The team has identified several areas that need improvement. First, they aim to improve their capacity to serve culturally-specific populations. They also are looking to strengthen their resources for young people and older adults. And they need to enhance their data collection so they have a clearer picture of the people they’re serving.
Response times can also be improved. The state contract with Cascadia requires mobile response to arrive within an hour. They meet that target 94 percent of the time. But for the person in crisis, every minute counts. They aim to bring that number down as much as possible.
“What about the cities of Gresham, Fairview, Troutdale, and Wood village?” asked Commissioner Lori Stegmann, who represents East County on the Board.
“Our response is the same no matter where someone is in the county,” said Snow. “We go out to East County. We, in fact, are working on having an office more out in the Rockwood area for staff to utilize so our response time out there improves.”
Looking ahead, the program wants to continue promoting crisis services that reduce law enforcement response while encouraging law enforcement to use their service whenever possible.

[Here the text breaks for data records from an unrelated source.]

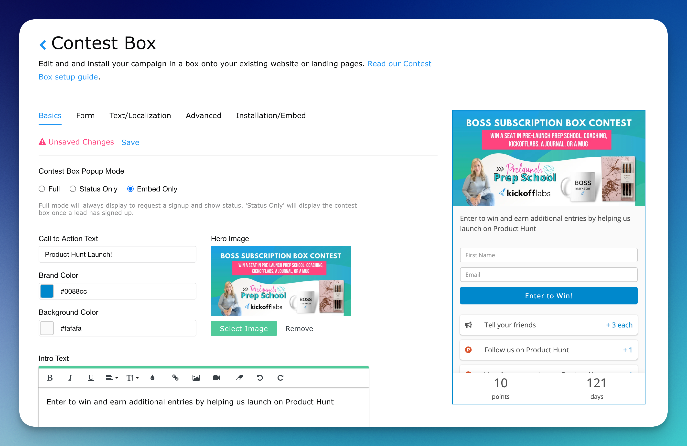Open the text color droplet tool
The height and width of the screenshot is (446, 687).
point(152,378)
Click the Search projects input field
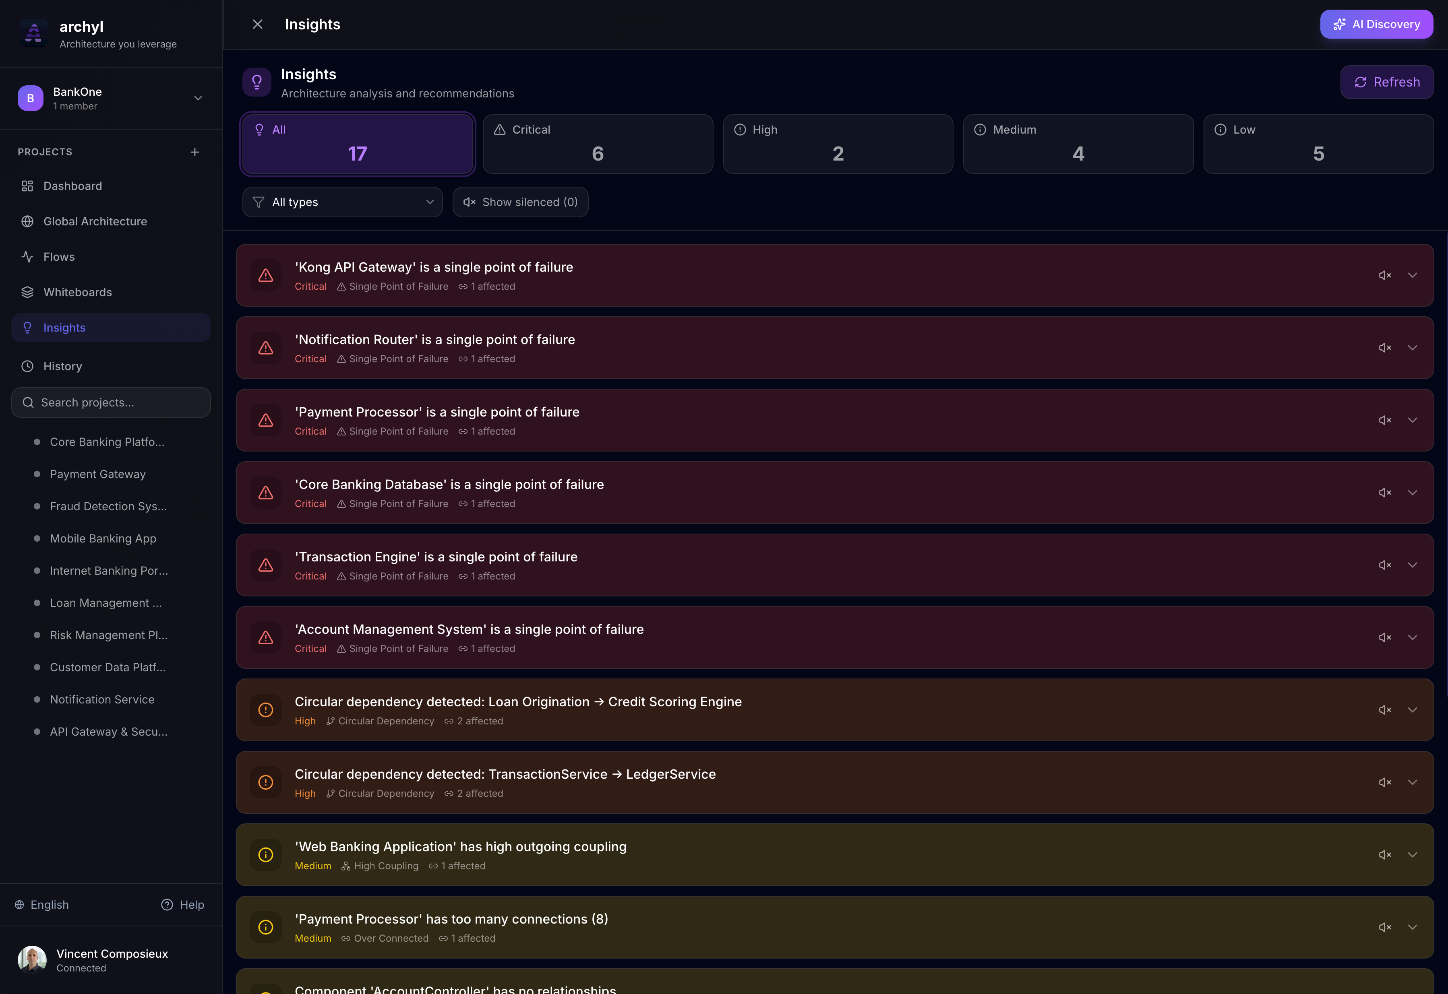The height and width of the screenshot is (994, 1448). click(111, 403)
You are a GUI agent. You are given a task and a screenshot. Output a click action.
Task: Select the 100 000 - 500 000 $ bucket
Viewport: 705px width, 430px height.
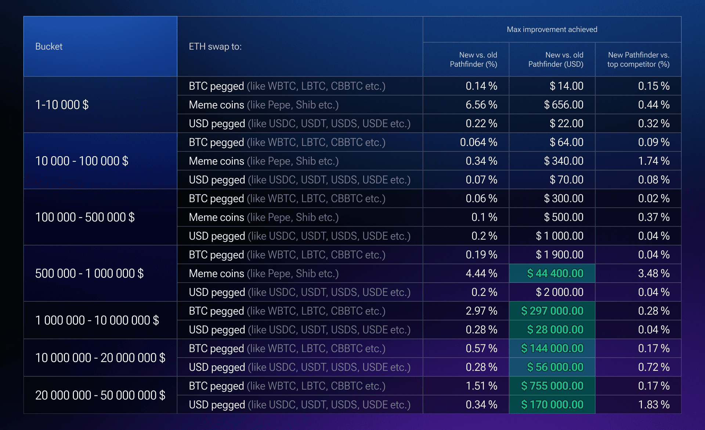(x=85, y=217)
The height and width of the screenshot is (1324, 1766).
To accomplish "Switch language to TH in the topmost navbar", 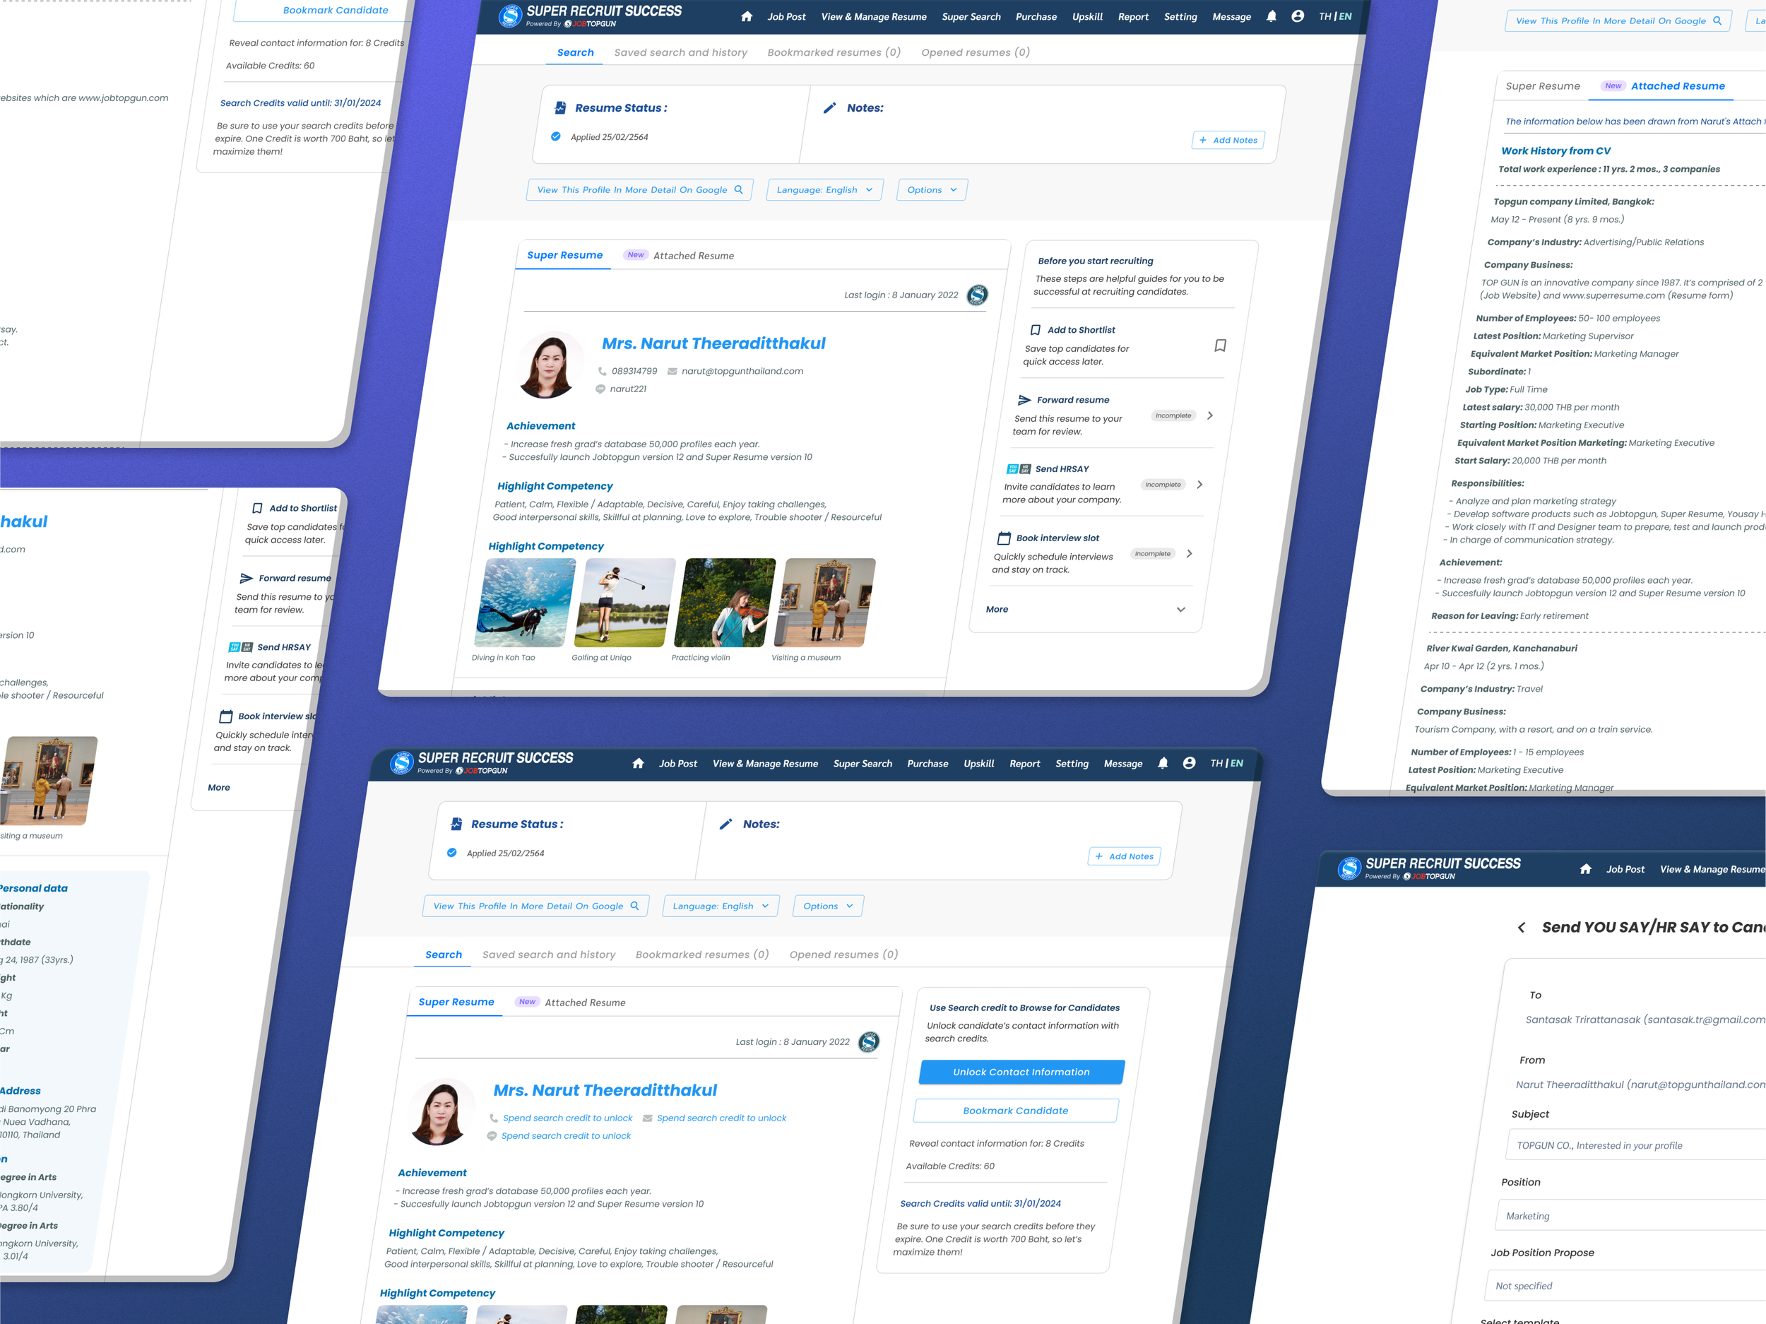I will (1325, 17).
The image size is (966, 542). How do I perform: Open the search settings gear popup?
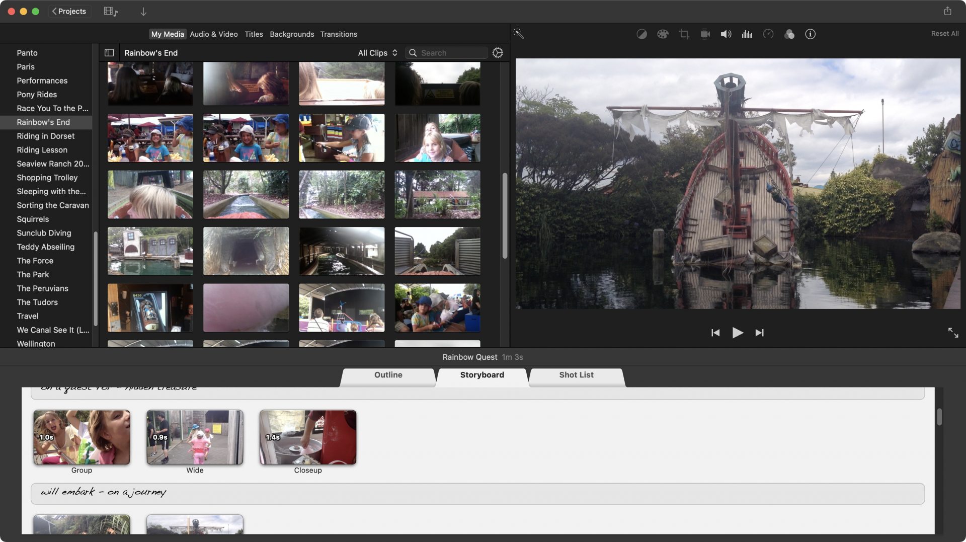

“I think there’s some opportunities to continue to build that relationship so that they, even not just 9-1-1, but a street officer, feels comfortable saying, ‘You know what? I think we should be calling in behavioral health,’” Dodge said.
Mobile Crisis also has a plan to strengthen its relationship with Portland Street Response. Thirty-two percent of Mobile Crisis calls involve someone experiencing homelessness. That’s one area where Mobile Crisis and Portland Street Response have a lot of crossover.
“This collaborative relationship between Portland Street Response and Project Response will be most significant in working with this population,” said Christa Jones, who manages the Community Mental Health Program. “Project Respond can refer clients to Portland Street Response and also provide community support to them. Additionally Portland Street Response can refer to the Call Center and Project Respond where the client is in increased distress or has a higher level of symptoms.”
Commissioner Jessica Vega Pederson said more people need to be aware of Mobile Crisis Services as an alternative to law enforcement. After the shooting of Delgado last week, she said, many are asking what could have been done to prevent his death.
“How do we change the dynamic of that situation where we’re recognizing the severity of it before something lethal happens?” Vega Pederson said. “I think this is incredibly timely and incredibly important.”
There’s an incredible number of people doing exceptional work, but the system is so complex that it’s hard to evaluate how services are coordinated, Commissioner Sharon Meieran added. She suggested the system needs to be streamlined.
“How can we all be ensuring that we are having a functional system in responding to crisis?” said Commissioner Meieran. “How do we look at individual programs and whether we are using our resources in the most effective way to meet the goals of the program? And how is that fitting within this larger, very complex system as a whole?”